Lettura 1 min.Ci si augura il voto subito, ma precisando che questo si svolgerà appena possibile. Si apre, insomma, il lungo elenco delle condizioni cui si sottopone l’auspicio: un modo come un altro per non confessare le riserve che si nutrono al proposito.
Il primo requisito richiesto, enunciato autorevolmente anche dal Capo dello Stato Sergio Mattarella, è che la legge elettorale sia unificata per Camera e Senato onde evitare il pasticcio sommo di avere due assemblee difformi e in tal modo far sprofondare il Paese nell’ingovernabilità. Facile a dirsi, ma difficile a farsi. Nemmeno all’interno del partito di maggioranza, il Pd, sono tutti d’accordo. La maggioranza propone il ripristino del Mattarellum (un maggioritario, anche se temperato), la minoranza il proporzionale. Per il resto è una vera Babele: linguaggi diversi, per di più con molti che hanno lingue biforcute. Sono mille, infatti, le sfumature degli orientamenti in materia e altrettanti i retropensieri rigorosamente sottaciuti.
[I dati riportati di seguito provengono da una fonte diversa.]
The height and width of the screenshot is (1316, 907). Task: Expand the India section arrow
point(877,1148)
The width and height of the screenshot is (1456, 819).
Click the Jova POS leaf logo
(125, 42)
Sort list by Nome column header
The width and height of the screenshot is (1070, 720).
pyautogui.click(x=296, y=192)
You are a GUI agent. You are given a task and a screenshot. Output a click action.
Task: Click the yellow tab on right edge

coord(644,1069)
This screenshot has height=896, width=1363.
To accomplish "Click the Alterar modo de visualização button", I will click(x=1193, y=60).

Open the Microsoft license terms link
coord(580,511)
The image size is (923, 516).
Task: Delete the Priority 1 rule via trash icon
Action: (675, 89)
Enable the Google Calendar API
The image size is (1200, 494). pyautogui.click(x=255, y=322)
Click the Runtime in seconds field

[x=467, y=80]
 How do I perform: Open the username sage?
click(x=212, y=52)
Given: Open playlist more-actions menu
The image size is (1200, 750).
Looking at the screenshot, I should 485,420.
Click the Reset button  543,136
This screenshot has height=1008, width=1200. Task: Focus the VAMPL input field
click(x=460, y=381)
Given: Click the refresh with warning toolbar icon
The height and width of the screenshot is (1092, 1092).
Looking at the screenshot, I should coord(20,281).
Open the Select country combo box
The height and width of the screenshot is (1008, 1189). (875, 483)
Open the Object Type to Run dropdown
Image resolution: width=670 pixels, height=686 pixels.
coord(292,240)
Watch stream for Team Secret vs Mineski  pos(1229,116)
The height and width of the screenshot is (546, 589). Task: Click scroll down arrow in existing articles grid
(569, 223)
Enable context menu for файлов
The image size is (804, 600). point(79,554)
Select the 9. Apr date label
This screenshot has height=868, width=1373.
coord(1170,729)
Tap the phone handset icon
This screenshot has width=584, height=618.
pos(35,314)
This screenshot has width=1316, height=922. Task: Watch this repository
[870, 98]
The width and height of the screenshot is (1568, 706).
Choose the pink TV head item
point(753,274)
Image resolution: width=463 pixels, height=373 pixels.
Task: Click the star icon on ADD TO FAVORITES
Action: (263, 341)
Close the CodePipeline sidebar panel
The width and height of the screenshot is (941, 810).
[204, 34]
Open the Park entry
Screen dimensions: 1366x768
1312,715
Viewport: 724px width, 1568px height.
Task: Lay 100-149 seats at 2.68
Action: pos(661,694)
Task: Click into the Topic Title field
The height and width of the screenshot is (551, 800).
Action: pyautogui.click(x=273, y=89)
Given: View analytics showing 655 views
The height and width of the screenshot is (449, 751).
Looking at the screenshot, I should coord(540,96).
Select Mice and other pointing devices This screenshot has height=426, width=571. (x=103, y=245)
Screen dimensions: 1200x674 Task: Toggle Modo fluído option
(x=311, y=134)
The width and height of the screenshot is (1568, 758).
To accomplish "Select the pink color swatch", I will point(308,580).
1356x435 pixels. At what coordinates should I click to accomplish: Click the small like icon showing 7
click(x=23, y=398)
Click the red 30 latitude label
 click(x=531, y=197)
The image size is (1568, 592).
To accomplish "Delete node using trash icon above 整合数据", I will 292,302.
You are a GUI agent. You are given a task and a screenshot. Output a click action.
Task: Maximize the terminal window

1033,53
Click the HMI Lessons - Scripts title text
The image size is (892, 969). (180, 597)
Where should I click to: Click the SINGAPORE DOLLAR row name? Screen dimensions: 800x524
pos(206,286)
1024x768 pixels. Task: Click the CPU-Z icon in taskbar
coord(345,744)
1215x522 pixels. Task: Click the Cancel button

I Cinquestestelle non demordono dalla richiesta del voto subito, ma temono come il fuoco un proporzionale che li confinerebbe ad un’opposizione perpetua, a meno di rinunciare al loro mantra: mai con gli «impresentabili». Siamo poi sicuri che i grillini si sentano pronti ad affrontare l’azzardo delle urne in tempi ravvicinati, dopo la non brillantissima figura che stanno rimediando con la giunta romana e la capriola (con doppio salto mortale e rovinosa caduta finale) effettuata a Strasburgo?
Lo stesso Renzi, come può pensare di sfidare le urne quando non è ancora sicuro del leale sostegno del suo partito, peraltro in assenza di una legge elettorale certa? Che le elezioni si svolgano con il maggioritario o col proporzionale, non è affatto la stessa cosa. Nel primo caso il segretario «dem» può, pur ammaccato, continuare a coltivare il suo progetto originario di fare del Pd l’asse pigliatutto. Nel secondo si vedrebbe viceversa costretto a tessere una rete di alleanze, con inevitabile snaturamento della sua strategia politica complessiva e forse con l’affossamento della sua stessa (residua) credibilità di leader tutto d’un pezzo che non va a patti con nessuno.
A spingere verso la fine naturale della legislatura nel 2018, sarà un’insinuazione perfida ma fondata, è l’interesse dei parlamentari a maturare nel prossimo autunno il loro sacrosanto (?) vitalizio. Arrivati a novembre, visto che a Natale non si vota, tanto varrebbe convocare le urne al termine previsto. Da ultimo, a trattenere i partiti dall’affrontare subito il giudizio degli elettori, dovrebbe pesare (almeno si spera) una pur vaga consapevolezza del generale vuoto d’idee che regna nel mondo politico sulla vera questione nazionale: il disagio economico e sociale del Paese.